Verify the Divergence Theorem when the vector-field F has the form,
$\mathbf{F}(x,y,z) =x^2\hat{\imath}+z\hat{\jmath}$
and D is the upper half-ball $x^2+y^2+z^2≤ 1, z ≥ 0$
I am having trouble doing so, as I achieve two different answers.
When solving it by $\iint F\cdot ndS$ I get an answer, $\frac{-π}{4}$
and when solving it by $\iiint \nabla\cdot F dxdydz$ I get an answer of, $\frac{2π}{3}$
I would want to attach my work but I am not familiar with LaTeX and it would take me ages.
I would greatly appreciate it anyone to guide me through the answer.
Note that you cannot apply Gaus-Ostrogradski theorem (Divergence theorem) on a non - compact surface.

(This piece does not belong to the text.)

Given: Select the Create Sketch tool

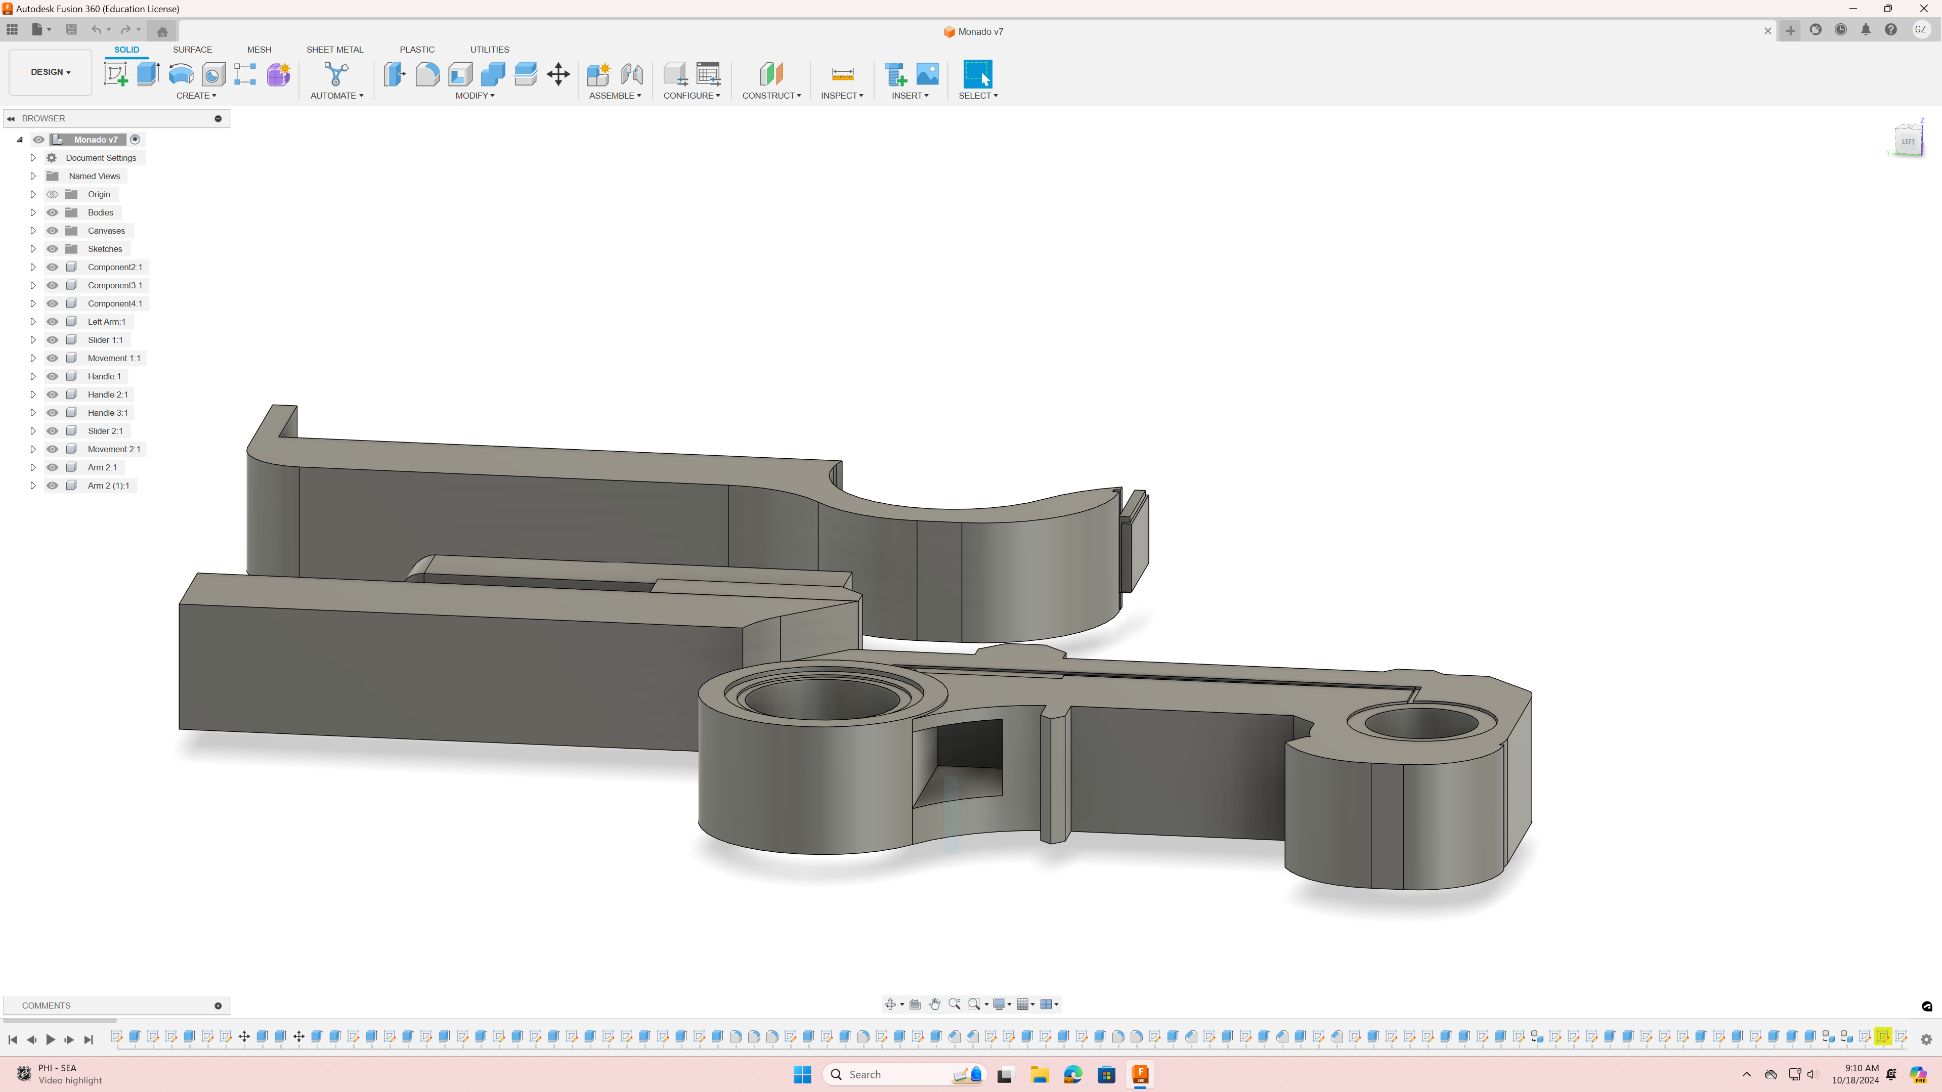Looking at the screenshot, I should (115, 74).
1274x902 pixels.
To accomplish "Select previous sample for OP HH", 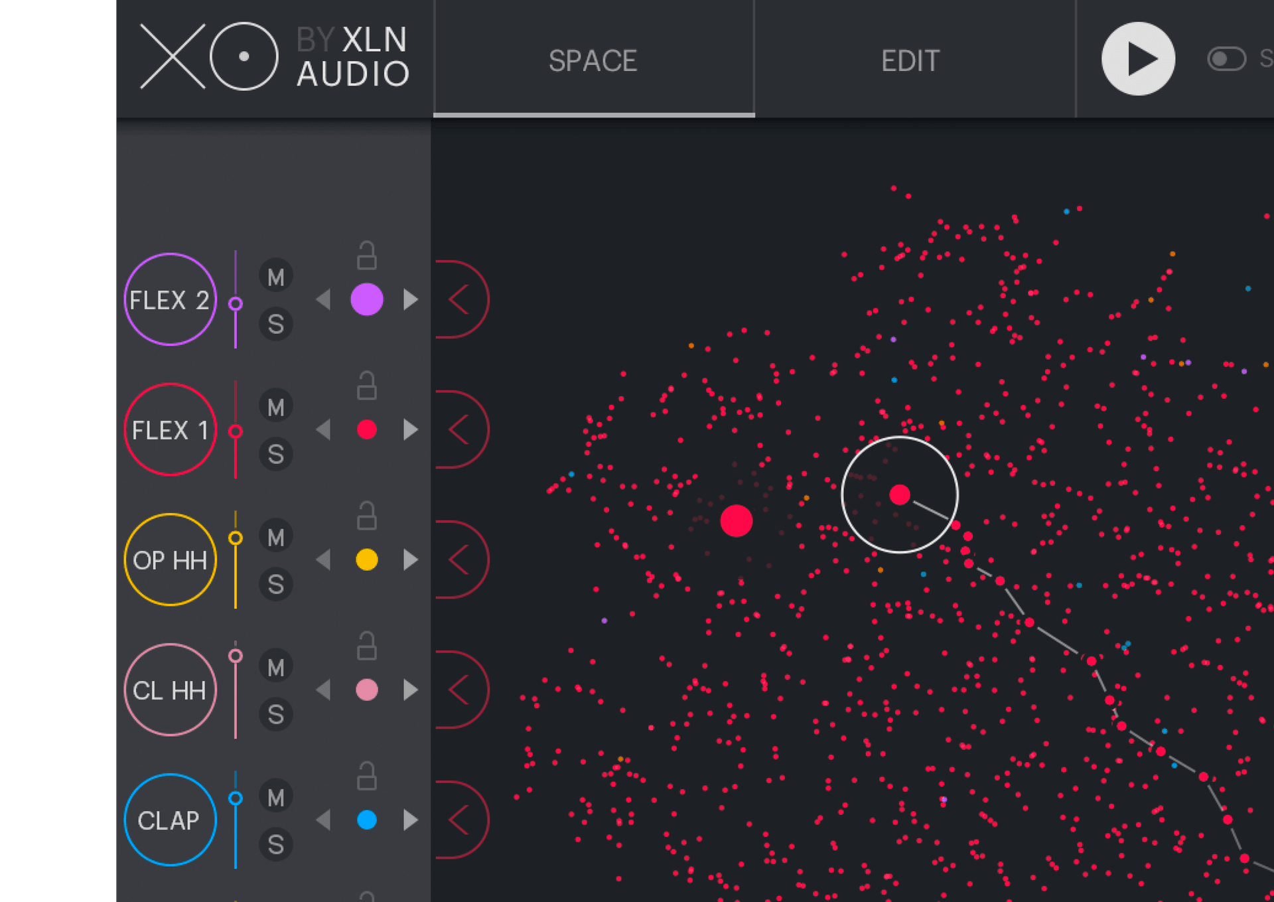I will tap(323, 560).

Meaning we need surface K=$\{(x,y,0)| x^2+y^2\le 1\}$
Lets try the first value. But first we need the normal $\vec{n}$
$$ z_x'=-\frac{x}{\sqrt{1-x^2-y^2}}\\ z_y'=-\frac{y}{\sqrt{1-x^2-y^2}} $$
Meaning $$ \vec{n}=\left (\frac{x}{\sqrt{1-x^2-y^2}},\frac{y}{\sqrt{1-x^2-y^2}},1 \right ) $$ Where $z=\sqrt{1-x^2-y^2}$
$$ \iint_S x^2 dx +zdy +0 dz=\iint_D \frac{x^3}{\sqrt{1-x^2-y^2}}+y\,\,dxdy=0 $$
And in the case when we apply Gaus-Ostrogradski on the Upper ball surface and K.
We get
$$ \iiint_T 2x \,\,\, dxdydz=2\int_{0}^{1}\int_{-\pi}^{\pi}\int_{0}^{\pi/2} \rho^2 \sin(\theta)\cos(\sigma) d\theta d\sigma d\rho=\frac{2}{3}\int_{-\pi}^{\pi}\cos(\sigma)d\sigma $$
Now we just need to prove that $\iint_K \vec{F} \cdot (dx,dy,dz)=0$
$$ \iint_K x^2 dx + 0 dy + 0dz=\iint_D \left (x^2,0,0 \right )\cdot \left( 0,0,1 \right) dxdy=0 $$
We have now proven the equality.